Thanks to substantial institutional investments and stimulus money printing, BTC is continuously showing its potential as its bullish momentum is not showing signs of slowing down. CEO of on-chain data provider CryptoQuant.com, Ki Young Ju, took to Twitter to showcase how institutional investors have stamped their authority in the Bitcoin space. He said:
“16% of the $BTC realized market cap is now owned by institutional investors. – Realized Market Cap: $186 billion – Grayscale AUM: $19 billion – Institutions AUM: $30 billion.”
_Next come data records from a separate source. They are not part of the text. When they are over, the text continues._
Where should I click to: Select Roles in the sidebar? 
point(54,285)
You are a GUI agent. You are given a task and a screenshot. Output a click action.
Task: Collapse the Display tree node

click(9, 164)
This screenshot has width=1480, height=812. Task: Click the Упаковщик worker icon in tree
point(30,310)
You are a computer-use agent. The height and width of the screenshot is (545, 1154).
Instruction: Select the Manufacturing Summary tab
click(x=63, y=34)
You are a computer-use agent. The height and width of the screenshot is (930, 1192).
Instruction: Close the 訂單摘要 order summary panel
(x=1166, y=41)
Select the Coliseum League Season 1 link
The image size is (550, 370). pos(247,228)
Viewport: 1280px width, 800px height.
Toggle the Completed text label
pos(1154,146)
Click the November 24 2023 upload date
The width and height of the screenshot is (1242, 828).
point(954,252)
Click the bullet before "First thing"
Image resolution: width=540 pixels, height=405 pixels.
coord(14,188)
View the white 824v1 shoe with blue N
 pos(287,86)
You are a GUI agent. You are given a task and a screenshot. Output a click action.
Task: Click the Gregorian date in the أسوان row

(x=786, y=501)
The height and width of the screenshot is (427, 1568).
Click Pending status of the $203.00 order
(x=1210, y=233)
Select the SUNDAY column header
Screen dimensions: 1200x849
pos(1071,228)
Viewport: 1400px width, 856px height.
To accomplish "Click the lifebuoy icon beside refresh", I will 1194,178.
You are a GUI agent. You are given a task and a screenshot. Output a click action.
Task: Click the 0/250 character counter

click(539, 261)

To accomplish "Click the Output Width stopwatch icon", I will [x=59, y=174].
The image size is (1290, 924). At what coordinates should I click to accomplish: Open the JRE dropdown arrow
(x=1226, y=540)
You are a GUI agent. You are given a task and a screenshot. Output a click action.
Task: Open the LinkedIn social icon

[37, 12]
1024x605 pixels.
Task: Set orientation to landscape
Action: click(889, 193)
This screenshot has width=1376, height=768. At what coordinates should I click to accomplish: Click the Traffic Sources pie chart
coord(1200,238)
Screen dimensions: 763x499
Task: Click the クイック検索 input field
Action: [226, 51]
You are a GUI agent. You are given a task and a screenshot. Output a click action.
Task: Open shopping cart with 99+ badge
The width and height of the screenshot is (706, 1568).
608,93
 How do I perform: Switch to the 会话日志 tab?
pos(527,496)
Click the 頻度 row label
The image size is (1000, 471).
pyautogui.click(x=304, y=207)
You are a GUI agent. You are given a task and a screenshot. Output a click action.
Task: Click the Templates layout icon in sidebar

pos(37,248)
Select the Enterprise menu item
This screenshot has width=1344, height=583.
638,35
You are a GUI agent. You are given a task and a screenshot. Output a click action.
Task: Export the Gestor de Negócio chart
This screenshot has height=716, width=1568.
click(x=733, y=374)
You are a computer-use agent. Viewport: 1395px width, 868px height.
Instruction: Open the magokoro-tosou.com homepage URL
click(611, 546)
Realized market capitalization is a metric calculated by valuing each supply unit at the exact price it last moved on-chain or at the last time it was transacted. As a result, it does not calculate coins which remain unmoved because cryptocurrencies can be lost, unreachable, or unclaimed. This contrasts with the standard market capitalization that values every unit of supply evenly at the current market price.
Institutional support has brought Bitcoin higher
This high realized capitalization by institutional investors does not come as a surprise because the latter has been on a notable spending spree, with institutions jumping on the Bitcoin bandwagon one after the other. Corporate giants like MicroStrategy have been flexing their huge Bitcoin investments. For instance, the leading business intelligence firm recently purchased BTC worth $650 million.
Grayscale Investments, an institutional-grade digital asset manager, is also making headlines based on its appetite for Bitcoin. It has revealed that its total asset under management (AUM) stands at $19 billion with BTC taking the bulk at $16.3 billion.
Bitcoin price is expected to rally higher as President Trump signed a $900 billion pandemic stimulus bill on Sunday night. Moreover, the fear of missing out (FOMO) is also expected to continue gripping institutional investors.